En jetant un coup d’œil au radar, je m'aperçois en fait qu'elle n'est pas aussi distante que je l'avais cru. La région où elle se trouve – très boisée – est un cauchemar en terme de points de vue, mais je décide tout de même de foncer à vue et d'improviser une fois sur place.
- #1 | 19h50
En me rapprochant, je commence à discerner peu à peu l'imposante structure.
- #2 | 20h20
J'approche désormais dangereusement d'Aire-sur-l'Adour, ville que je préfère ne pas traverser et qui marque la frontière avec les Landes. Déjà assez proche, je prend la première route à droite et engage un rallye en quête d'un semblant de colline dégagée. Après plusieurs tentatives, un premier point de vue me permet de prendre toute la mesure du monstre qui me fait face. Une superbe tourelle convective se déploie au-dessus de son mésocyclone, et les internuageux sont légions.
- #3 | 20h40
Mais une fois n'est pas coutume, le spot me déplaît assez : trop bas, entre deux champs en jachère, pas de quoi profiter pleinement du spectacle. Je fonce donc un peu plus loin, et déniche enfin un point de vue digne de ce nom, à flanc de colline en bordure d'un champ fleuri.
- #4 | 20h45
La structure gronde en continu, et les fragments d'éclairs s'y succèdent.
- #5 | 20h50
Mais vers 21h, la supercellule décline et perd en activité électrique. Je me focalise alors sur celle qui va lui succéder, le long des mêmes forçages. Le soleil se couche, éclairant le nuage en contre-jour. Alors que le crépuscule s'installe, je profite de l'ambiance en observant l'activité s'initier dans les bouillonnements convectifs.

= Tâches à réaliser =
**A)** Répondez aux questions suivantes en vous appuyant sur le récit de chasse à l'orage :
(i) Quelle ville marque la frontière avec les Landes ?
(ii) Où se situe le point de vue « digne de ce nom » finalement trouvé ?
(iii) Vers quelle heure la supercellule décline-t-elle ?
**B)** D'après le récit de chasse à l'orage, pourquoi l'emplacement évoqué par les mots « le spot me déplaît assez » est-il abandonné ?
**C)** Prolongez le récit de chasse à l'orage à partir de sa dernière phrase.

= Jeu de données =
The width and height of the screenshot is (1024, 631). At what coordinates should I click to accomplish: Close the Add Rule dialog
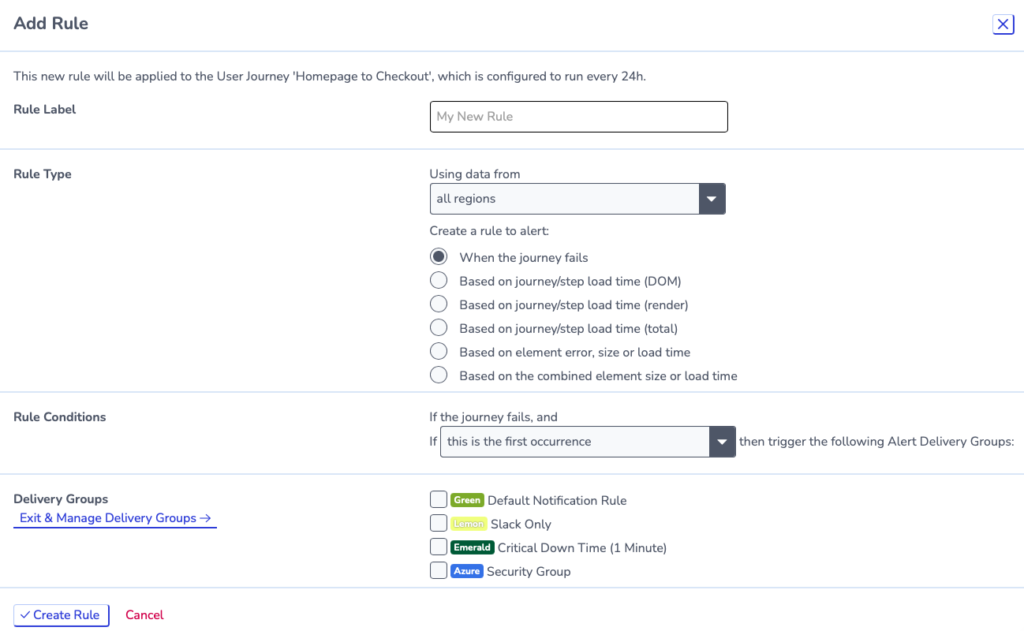coord(1003,24)
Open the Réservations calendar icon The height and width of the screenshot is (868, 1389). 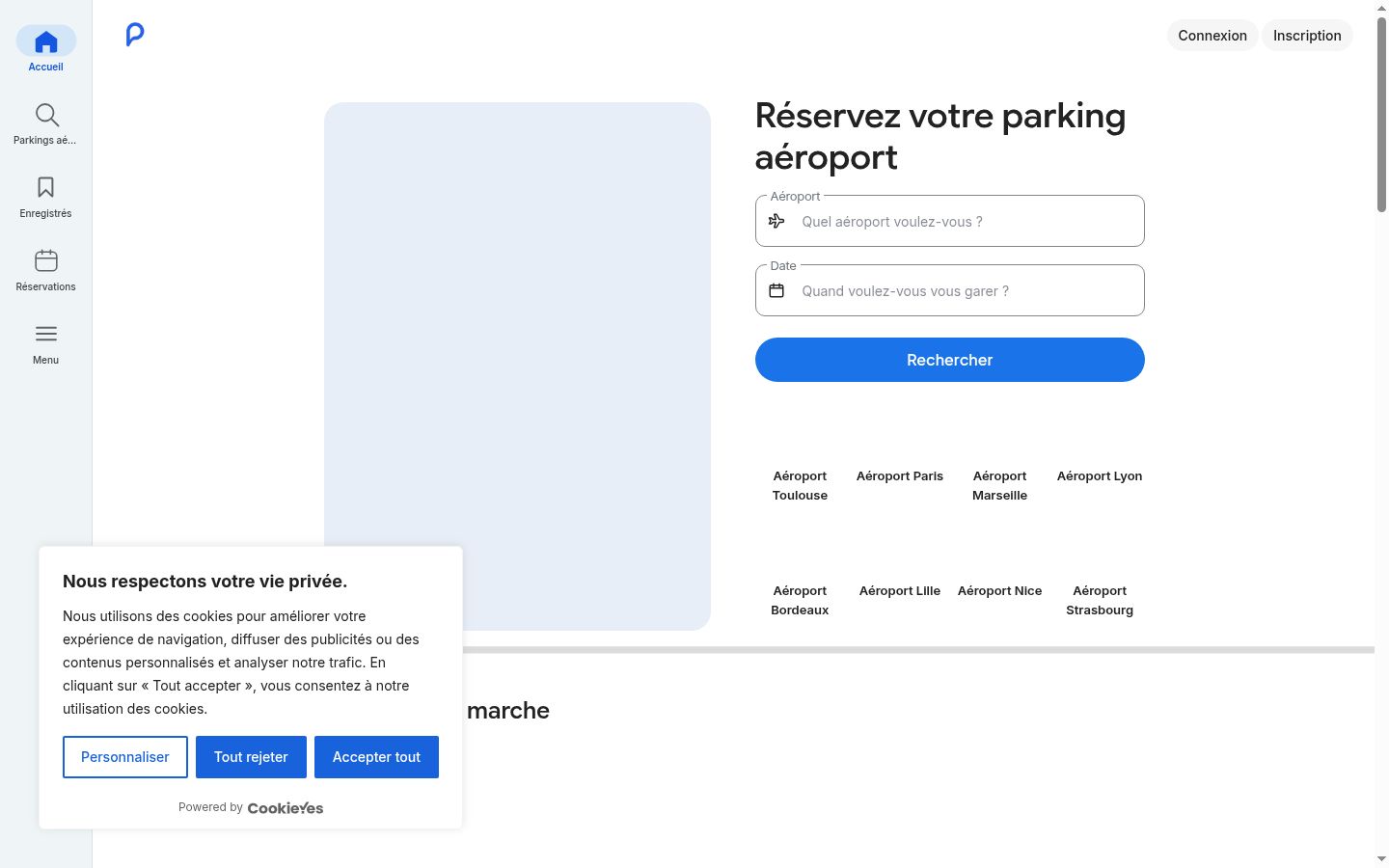coord(46,260)
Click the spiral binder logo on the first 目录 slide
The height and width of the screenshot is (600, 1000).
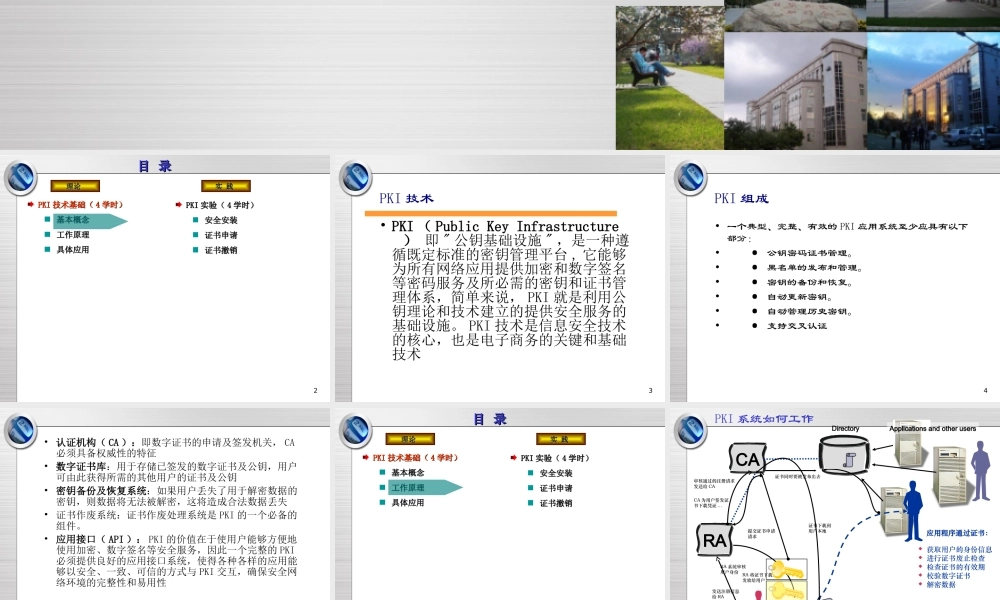pyautogui.click(x=22, y=177)
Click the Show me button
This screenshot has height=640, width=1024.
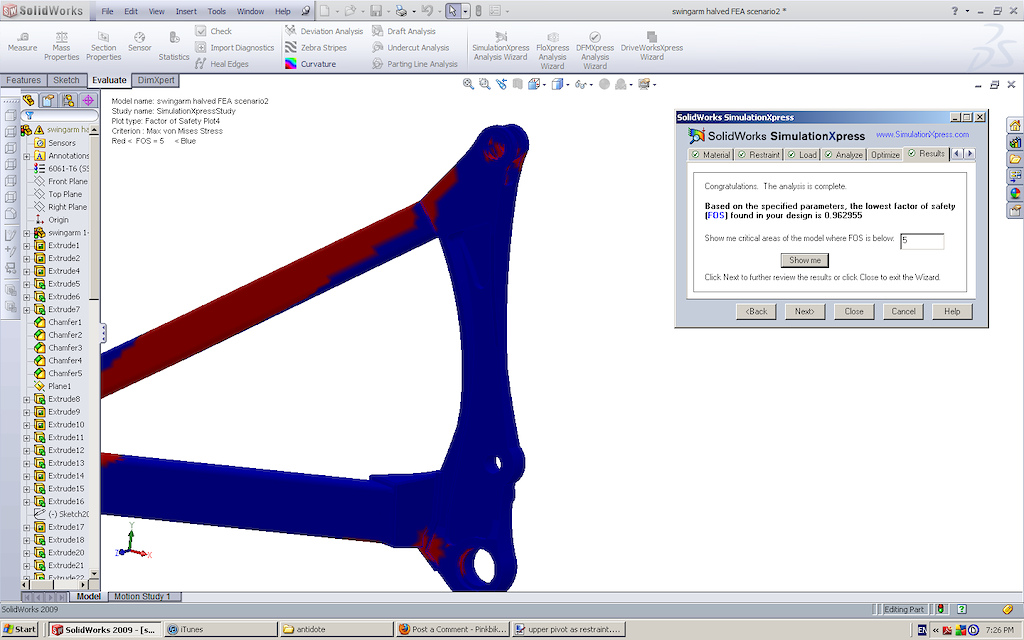click(x=805, y=260)
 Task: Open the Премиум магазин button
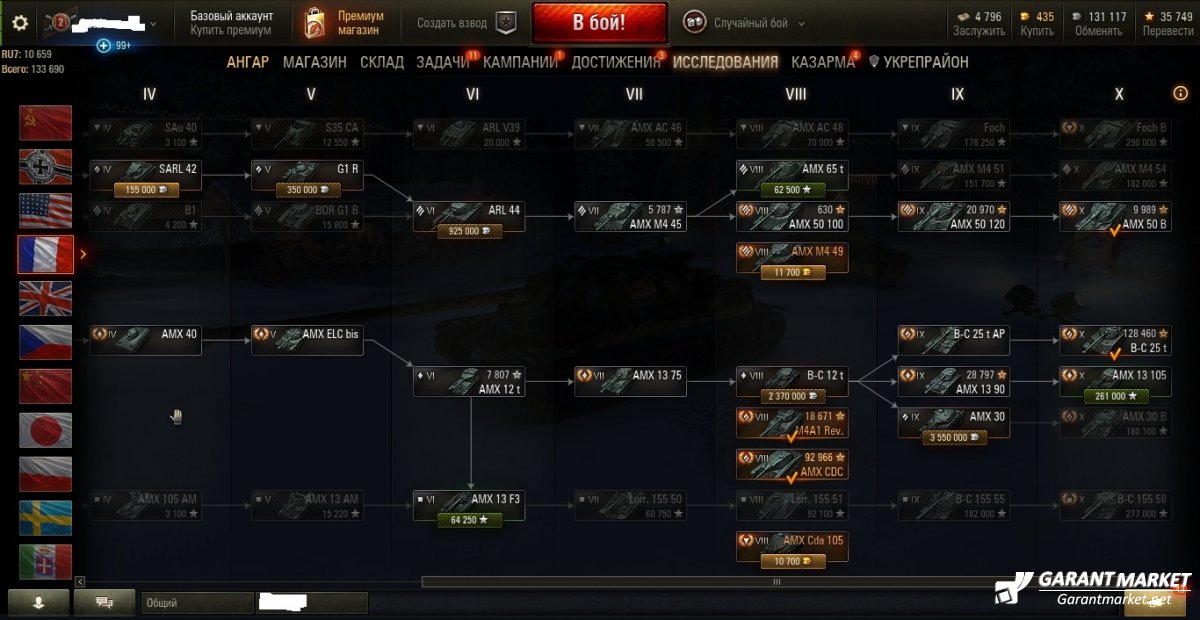(x=347, y=23)
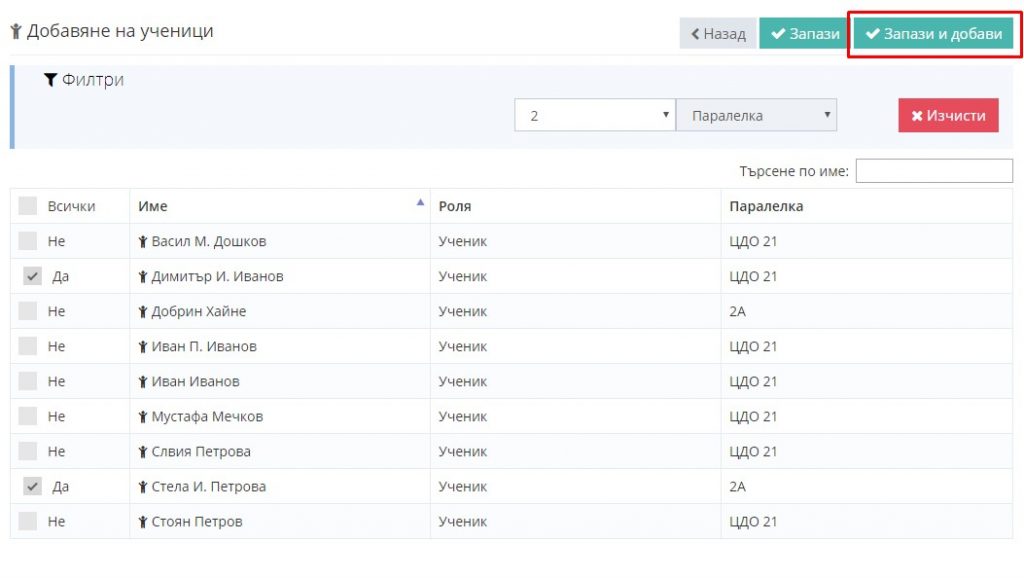Check the Всички select-all checkbox
This screenshot has width=1024, height=578.
pos(27,206)
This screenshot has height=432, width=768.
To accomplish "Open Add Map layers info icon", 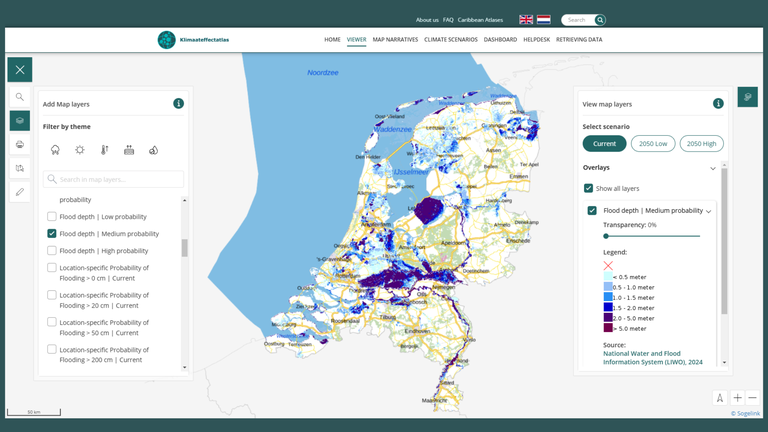I will tap(178, 103).
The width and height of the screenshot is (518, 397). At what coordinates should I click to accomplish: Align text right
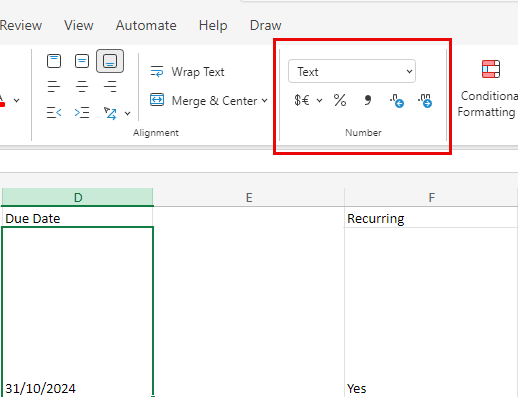(x=110, y=86)
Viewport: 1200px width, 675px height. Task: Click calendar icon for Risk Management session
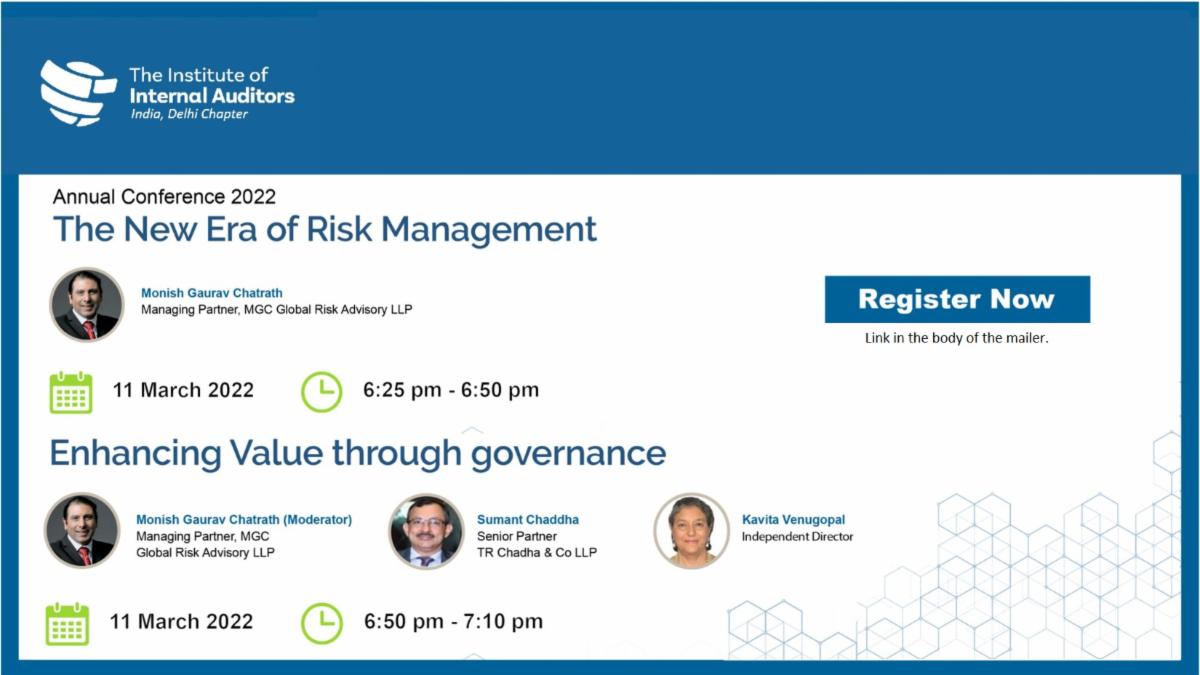coord(71,391)
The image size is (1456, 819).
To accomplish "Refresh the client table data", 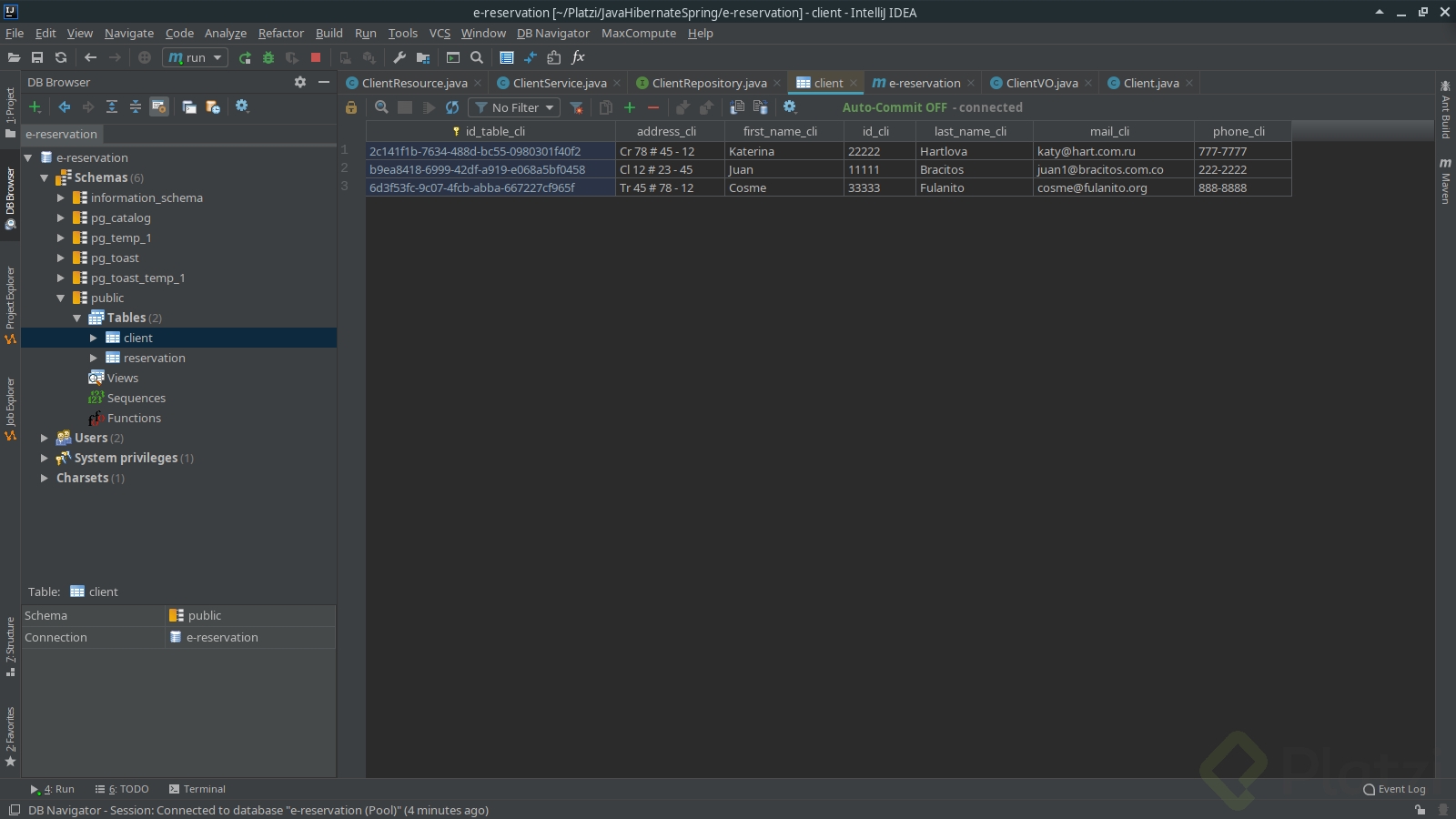I will coord(452,107).
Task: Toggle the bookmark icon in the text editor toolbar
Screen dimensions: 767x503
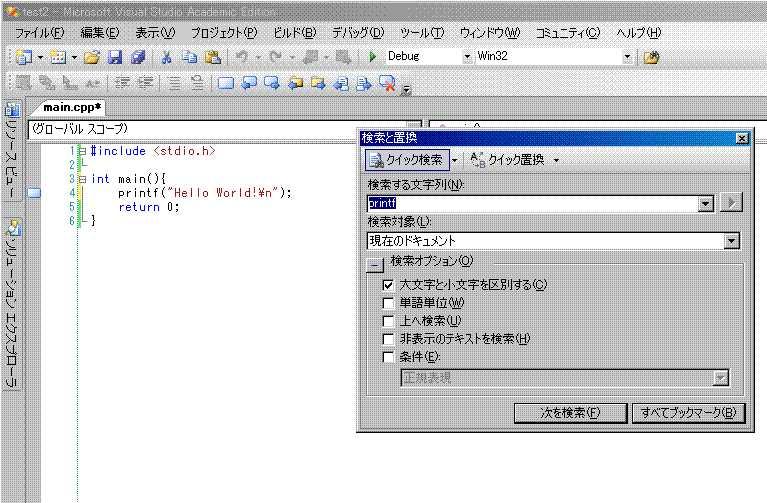Action: (x=226, y=84)
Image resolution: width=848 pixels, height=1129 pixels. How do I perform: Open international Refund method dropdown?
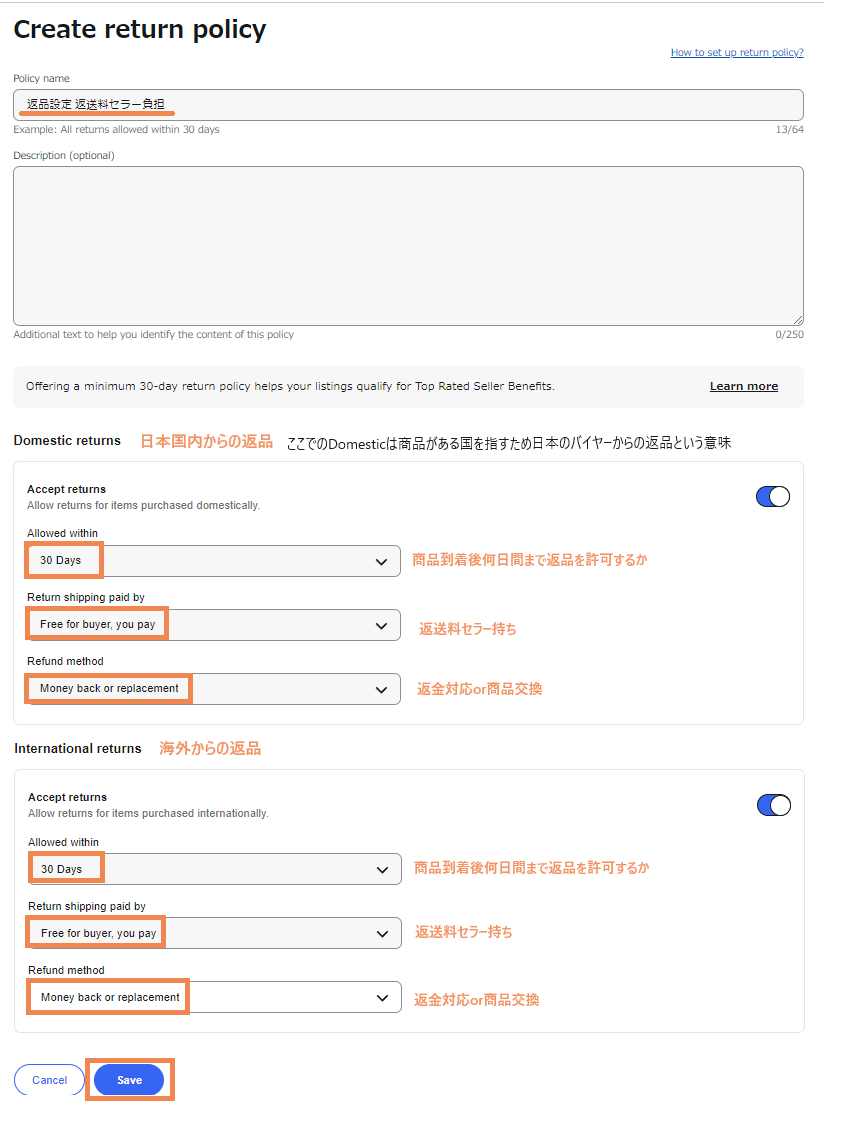pyautogui.click(x=215, y=997)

= Réponses finales =
**A)**
(i) Aire-sur-l'Adour.
(ii) À flanc de colline, en bordure d'un champ fleuri.
(iii) Vers 21h.

**B)** L'emplacement est jugé trop bas et se trouve entre deux champs en jachère. Il ne permet donc pas de profiter pleinement du spectacle, ce qui pousse à chercher un meilleur point de vue un peu plus loin.

**C)**
- #6 | 21h15
La cellule, qui n'aura probablement pas dépassé le stade d'amorce, s'évacue vers le nord sans gagner en intensité. L'activité électrique se poursuit modérément, et je décide de la laisser filer. D'autres choses apparaissent plus au sud, et je crois encore dans le potentiel vu en début de nuit. Mais vers 22h, je commence à me questionner... Les flashs se font rares, la convection est difficile à estimer dans l'obscurité, bien que des formes se dessinent autant à l'horizon que sur le radar. Le crépuscule est souvent un moment de basculement, ce sera quitte ou double.
Et puis vers 22h15, quelques intranuageux illuminent l'horizon sud-ouest. La cellule que je guettais est en train de prendre de la vigueur. Une demi-heure plus tard, les flashs se font de plus en plus rapprochés, et les choses commencent à se préciser.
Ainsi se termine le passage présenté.